Die Durchsage ist auf dem Polizeivideo deutlich zu hören: »Kommt nach vorn!«, schallt es aus einem Megafon, während Hunderte Nazigegner am 19. Februar 2011 auf eine Absperrung der Polizei zudrängen. Als die Menge nach heftigem Gerangel, bei dem Knaller und Holzlatten eingesetzt wurden, den Riegel überrennt, zeigt das Video einen großen Mann, der ein Megafon trägt. Tim H. ist ein hoch aufgeschossener Mensch. Deshalb sah es das Amtsgericht Dresden im Januar 2013 als erwiesen an, dass der heute 38-jährige Berliner die Menge dirigiert und sich so eines »besonders schweren Falls« von Landfriedensbruch schuldig gemacht habe. Zudem soll er einen Polizisten als »Nazischwein« beleidigt haben. Der Familienvater wurde zu 22 Monaten Haft verurteilt – ohne Bewährung.

Videoaufnahmen, die den Durchbruch zeigen, wurden am gestrigen zweiten Tag der Berufungsverhandlung am Dresdner Landgericht erneut vorgeführt – in zweifacher Form. Zunächst nahm sich das Gericht das Video vor, das Polizisten der nach dem 19. Februar in Dresden eingerichteten SOKO 19/2 angefertigt hatten. Es zeigt nur einen Mann mit Megafon – und lässt erkennen, dass dieser das Schimpfwort, anders als von der Anklage unterstellt, nicht in Richtung des Beamten mit der Kamera äußert. Vielmehr gilt es einem Polizisten, der zuvor mit einem Schlagstock auf einen gestrauchelten Demonstranten eingeprügelt hatte.

Danach begutachtete das Gericht eine zweite Fassung der Videoaufnahmen. Sie wurde von Tim H.s Verteidigern angefertigt und enthält Passagen, die im Polizeivideo fehlen. Mit hellen Kreisen unterlegt ist zunächst der bereits bekannte Megafonträger – danach allerdings noch ein zweiter, ein dritter und ein vierter. Als sich die Lage an der Straßensperre wieder etwas beruhigt hat, ist schließlich noch eine fünfte Person mit Megafon auszumachen. Die Durchsagen, mit denen die Menge angeblich koordiniert und aufgewiegelt wurde, hätten von jedem der Geräte kommen können. Selbst wenn der Hüne Tim H. gewesen sein sollte, was noch nicht zweifelsfrei geklärt ist: Als vermeintlicher Rädelsführer ist er wohl entlastet.

• **Arbeitsauftrag**
Schreib den Lesetext über den Prozess gegen Tim H. von „Videoaufnahmen, die den“ bis hinunter zu „Demonstranten eingeprügelt hatte.“ neu und setz dabei überall „Knüppel“ statt „Schlagstock“ ein.

Daten zur Verortung auf Screenshots:
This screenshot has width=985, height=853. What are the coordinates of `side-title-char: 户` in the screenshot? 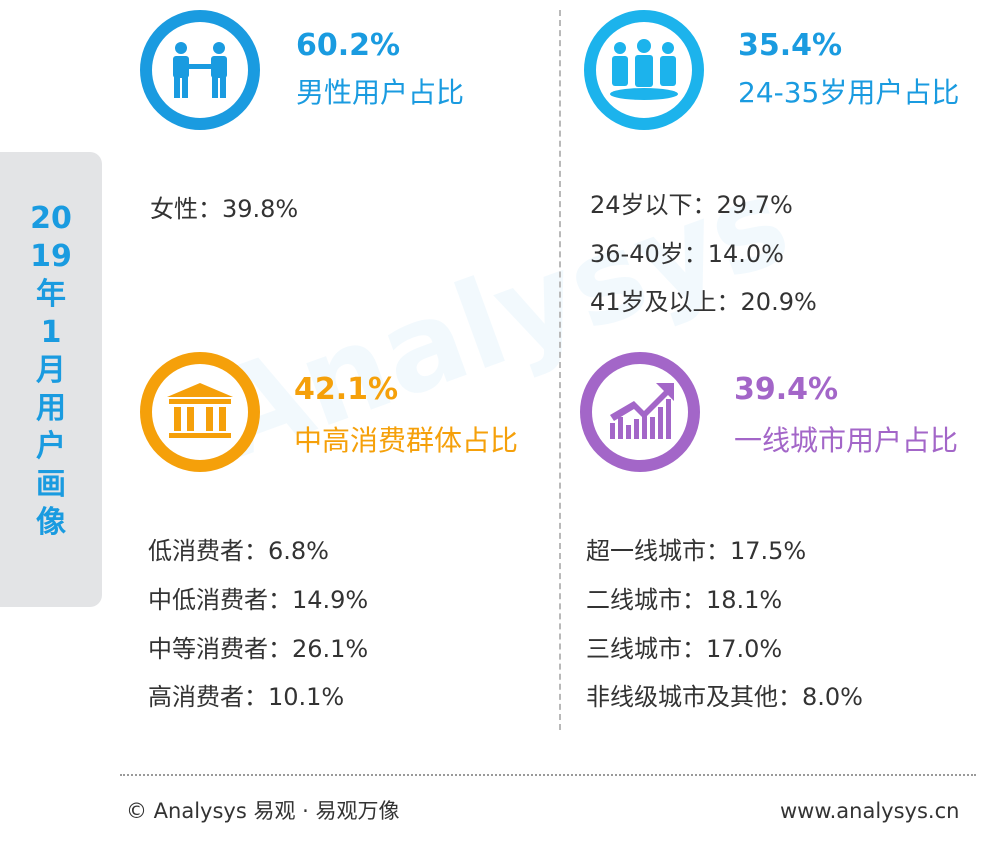 It's located at (51, 446).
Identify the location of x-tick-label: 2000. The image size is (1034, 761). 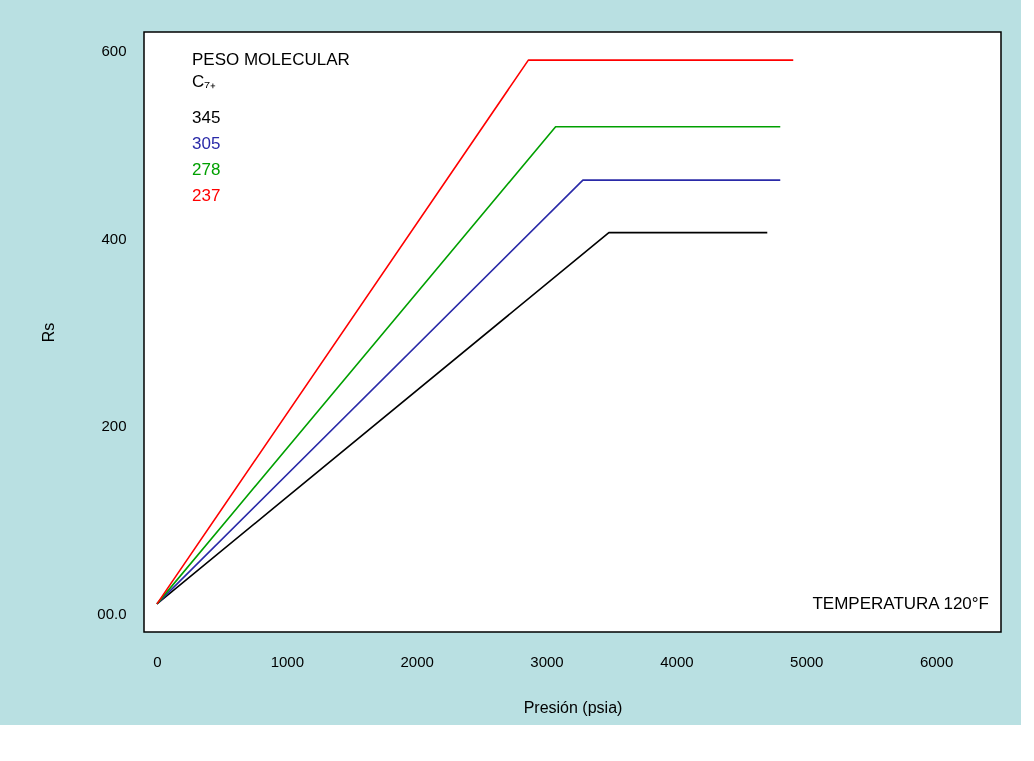
(417, 661).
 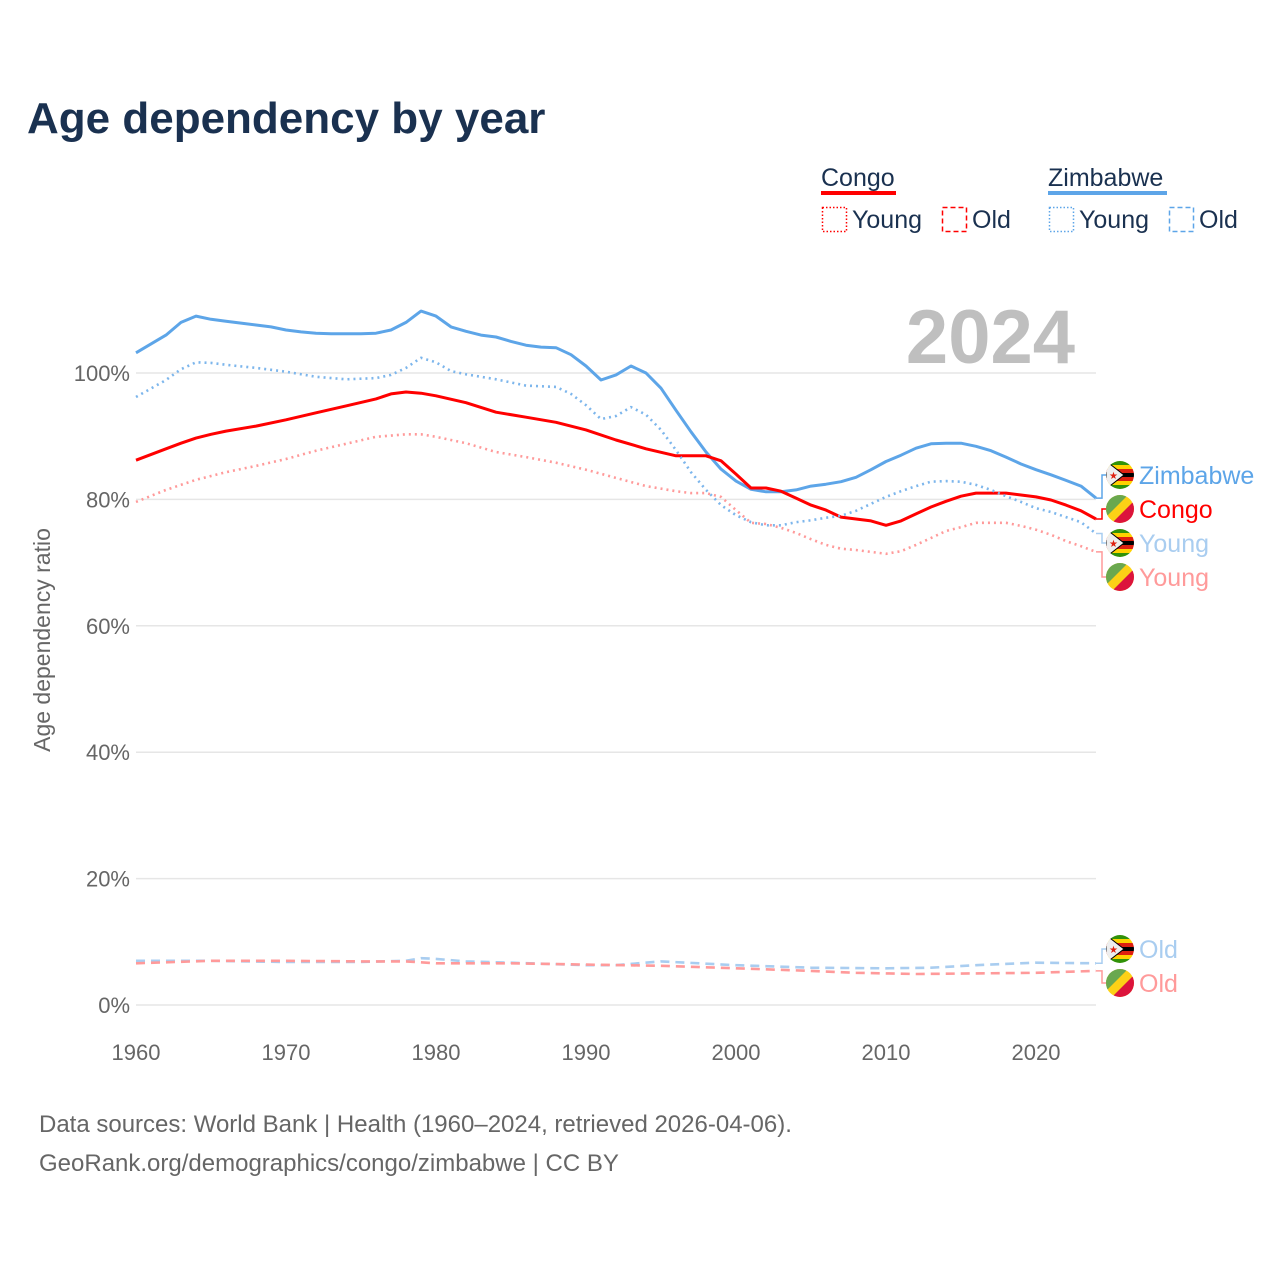 What do you see at coordinates (108, 626) in the screenshot?
I see `y-tick-label: 60%` at bounding box center [108, 626].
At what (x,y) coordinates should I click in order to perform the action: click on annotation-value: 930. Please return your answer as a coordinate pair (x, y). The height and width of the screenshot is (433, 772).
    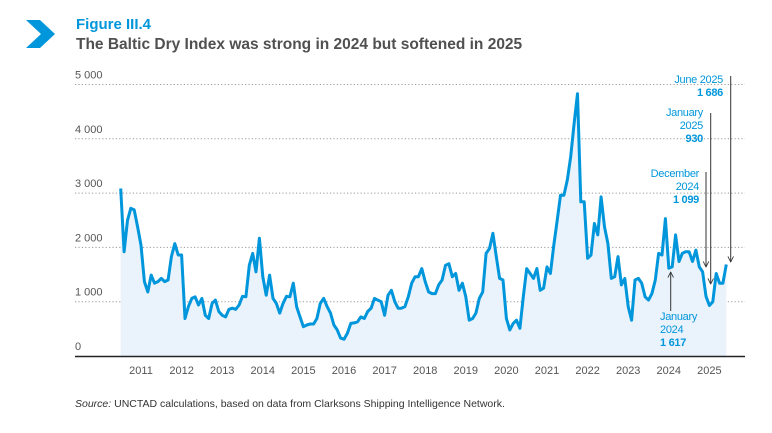
    Looking at the image, I should click on (694, 139).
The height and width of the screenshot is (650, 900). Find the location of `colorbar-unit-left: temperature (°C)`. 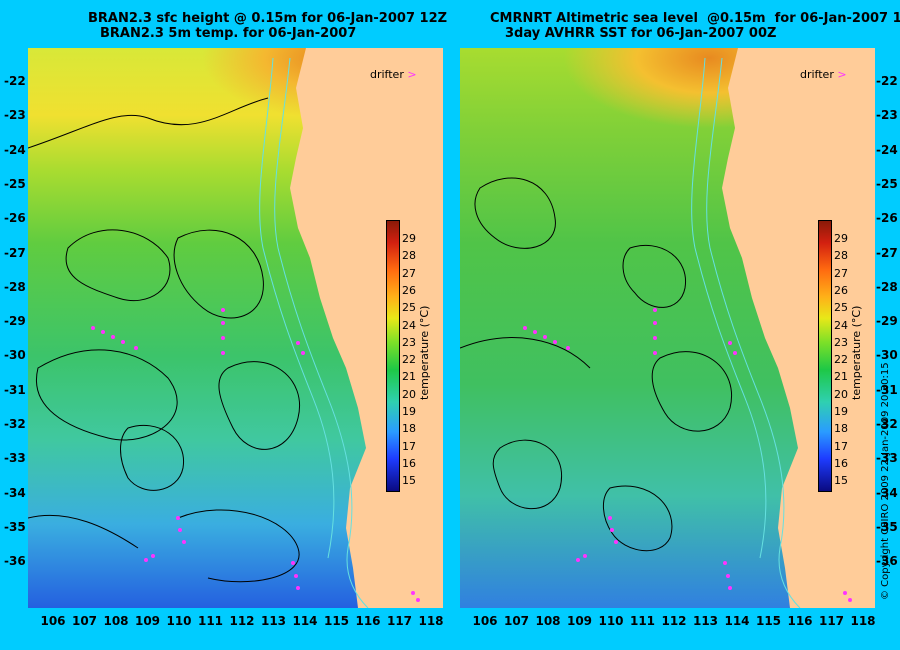

colorbar-unit-left: temperature (°C) is located at coordinates (424, 352).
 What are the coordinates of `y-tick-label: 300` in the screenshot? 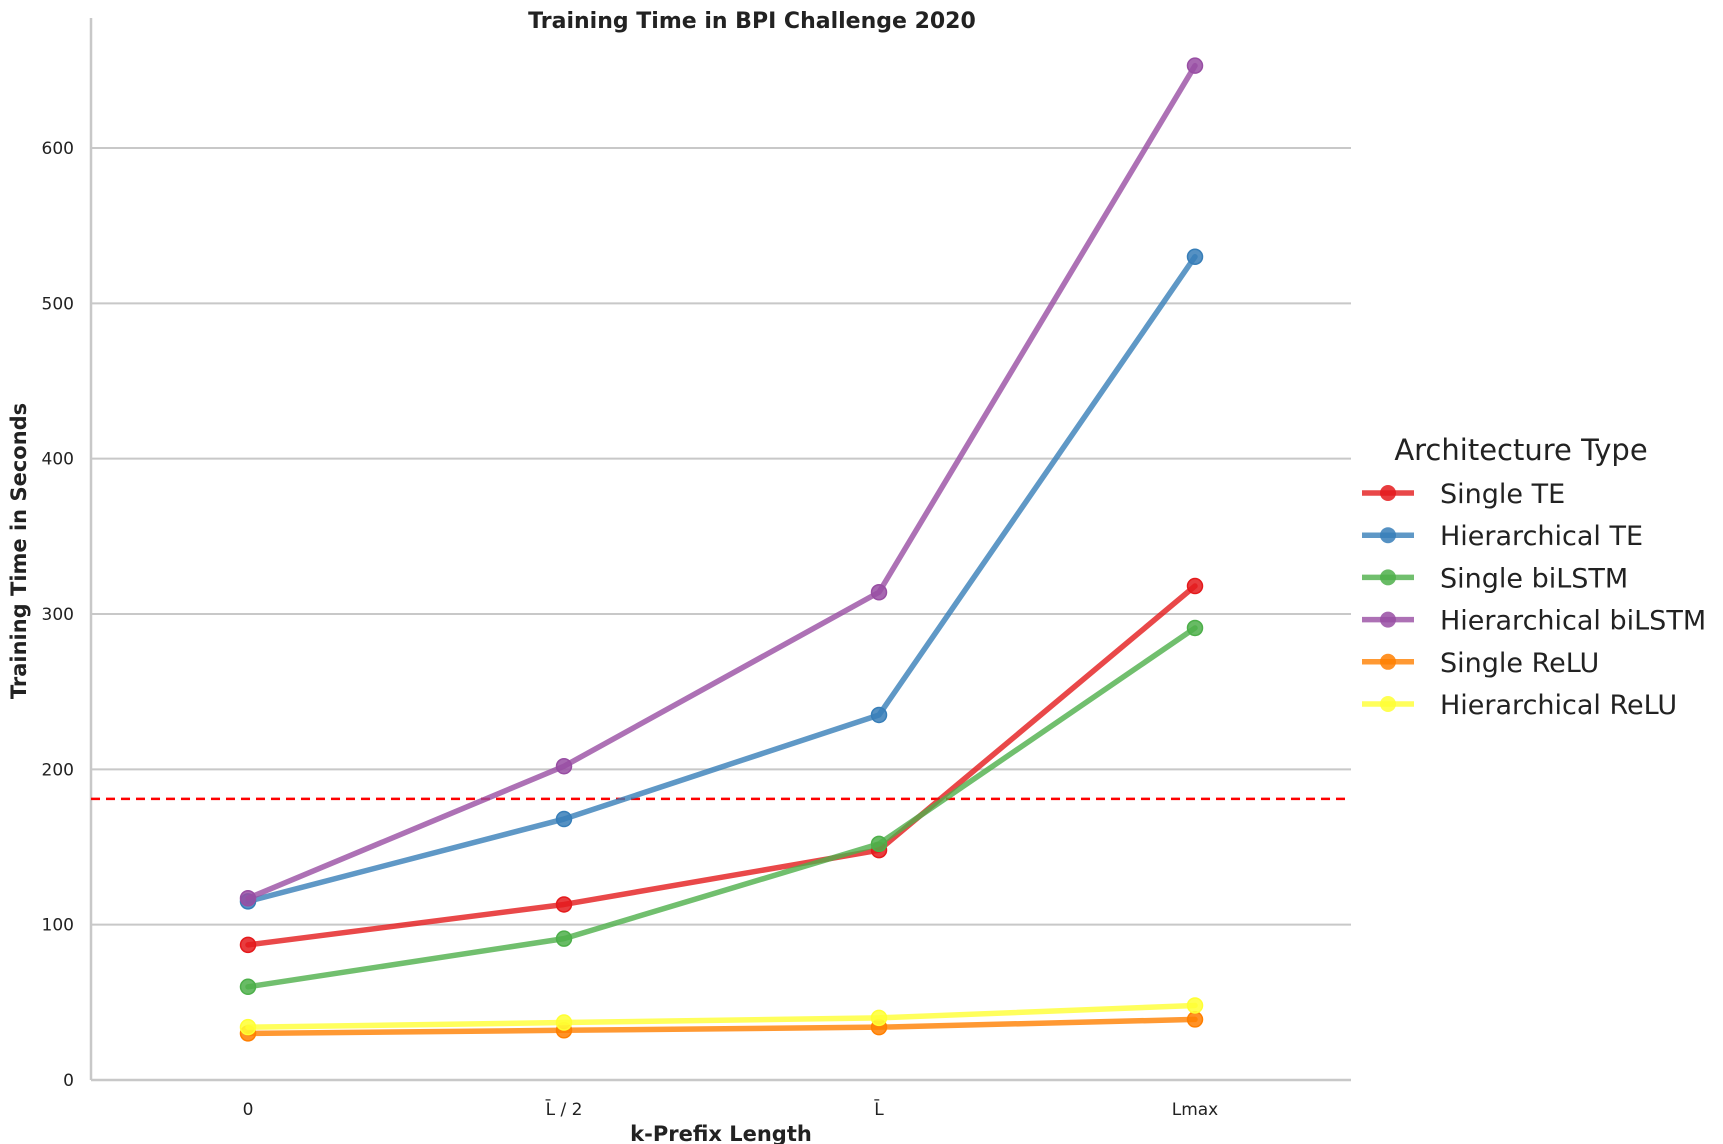 It's located at (58, 615).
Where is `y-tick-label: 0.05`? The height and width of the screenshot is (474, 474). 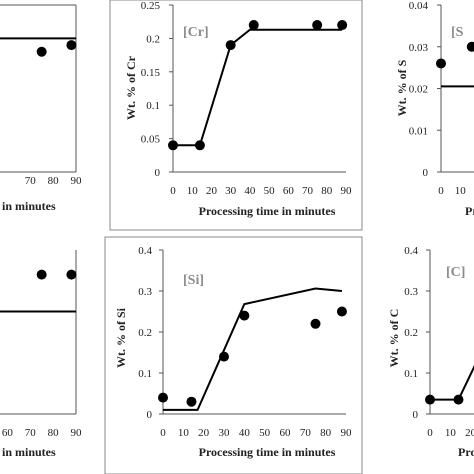
y-tick-label: 0.05 is located at coordinates (151, 140).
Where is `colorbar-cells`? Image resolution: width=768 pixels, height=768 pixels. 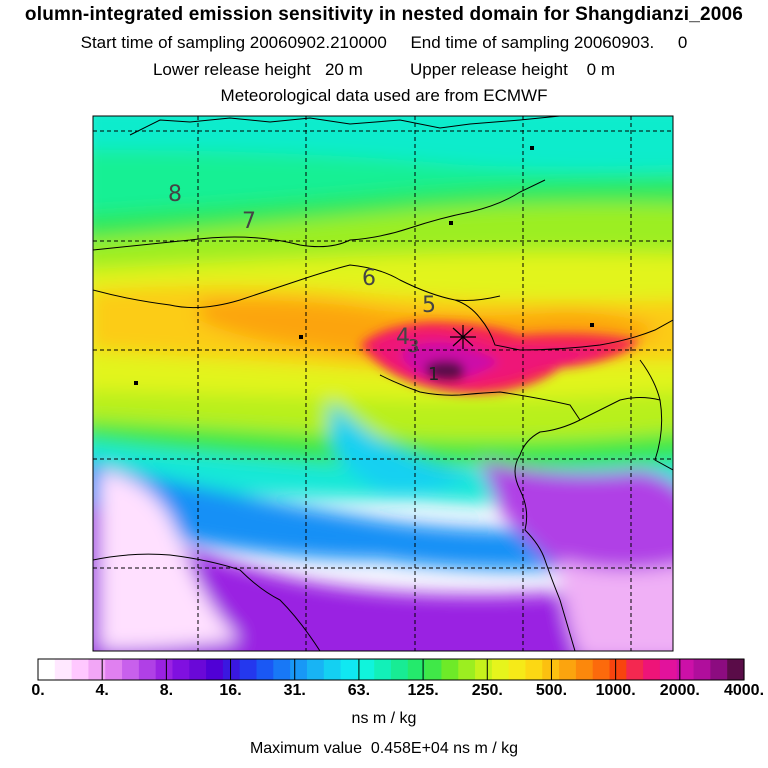
colorbar-cells is located at coordinates (392, 670).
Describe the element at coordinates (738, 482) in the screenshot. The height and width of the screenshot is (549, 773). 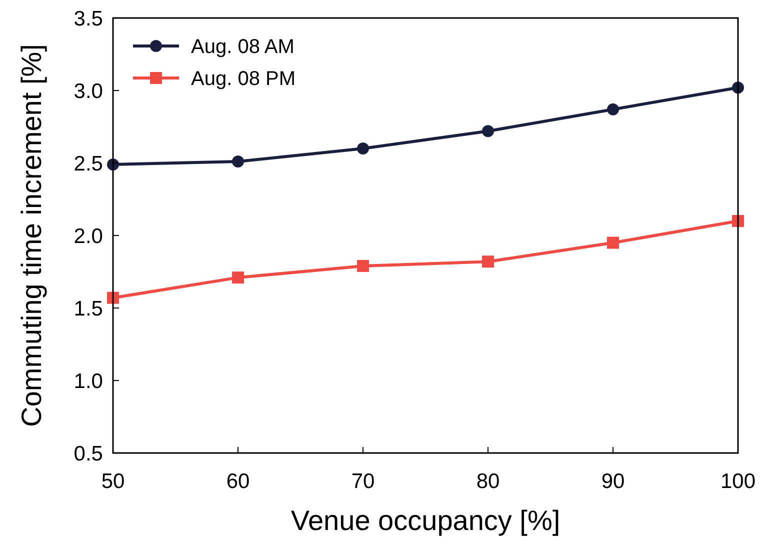
I see `x-tick-label: 100` at that location.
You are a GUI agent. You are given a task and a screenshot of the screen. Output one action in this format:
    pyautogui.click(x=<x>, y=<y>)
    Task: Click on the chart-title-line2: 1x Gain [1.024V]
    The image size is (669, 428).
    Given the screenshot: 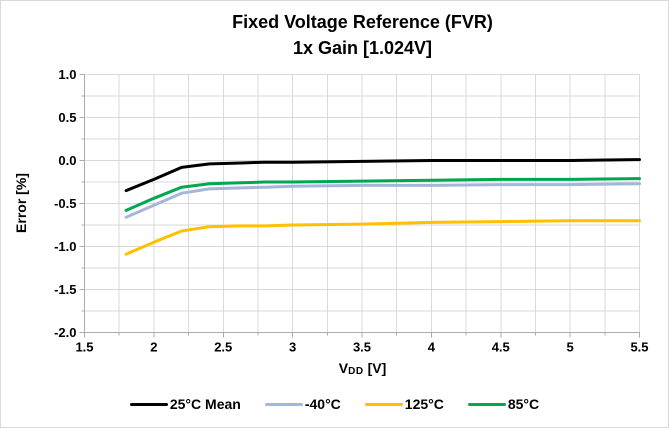 What is the action you would take?
    pyautogui.click(x=362, y=48)
    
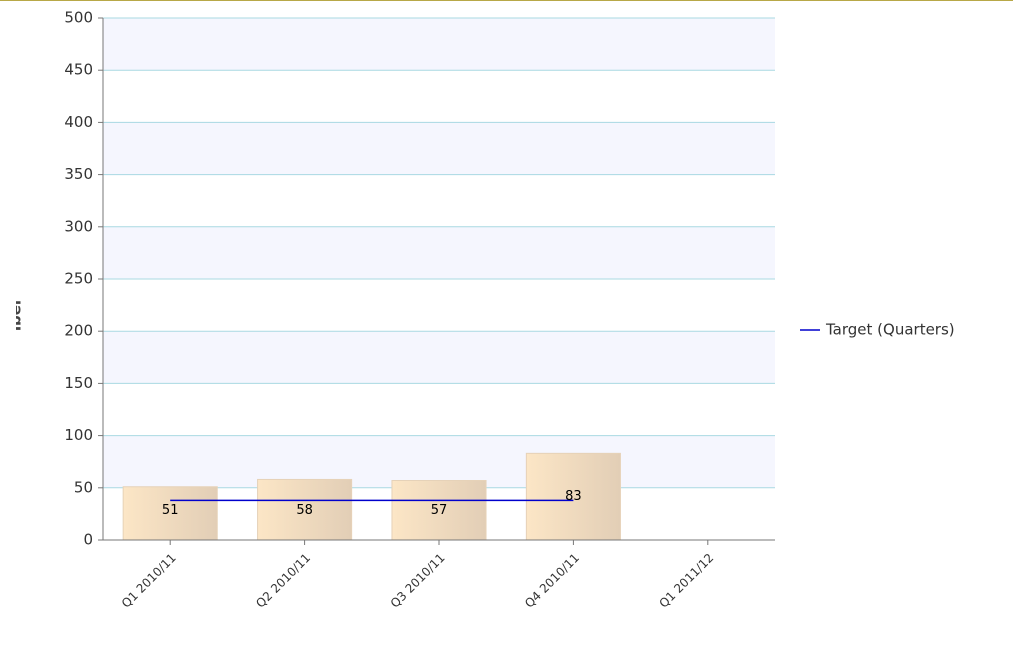  Describe the element at coordinates (552, 581) in the screenshot. I see `x-tick-label: Q4 2010/11` at that location.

• **Antwortfeld**
Videoaufnahmen, die den Durchbruch zeigen, wurden am gestrigen zweiten Tag der Berufungsverhandlung am Dresdner Landgericht erneut vorgeführt – in zweifacher Form. Zunächst nahm sich das Gericht das Video vor, das Polizisten der nach dem 19. Februar in Dresden eingerichteten SOKO 19/2 angefertigt hatten. Es zeigt nur einen Mann mit Megafon – und lässt erkennen, dass dieser das Schimpfwort, anders als von der Anklage unterstellt, nicht in Richtung des Beamten mit der Kamera äußert. Vielmehr gilt es einem Polizisten, der zuvor mit einem Knüppel auf einen gestrauchelten Demonstranten eingeprügelt hatte.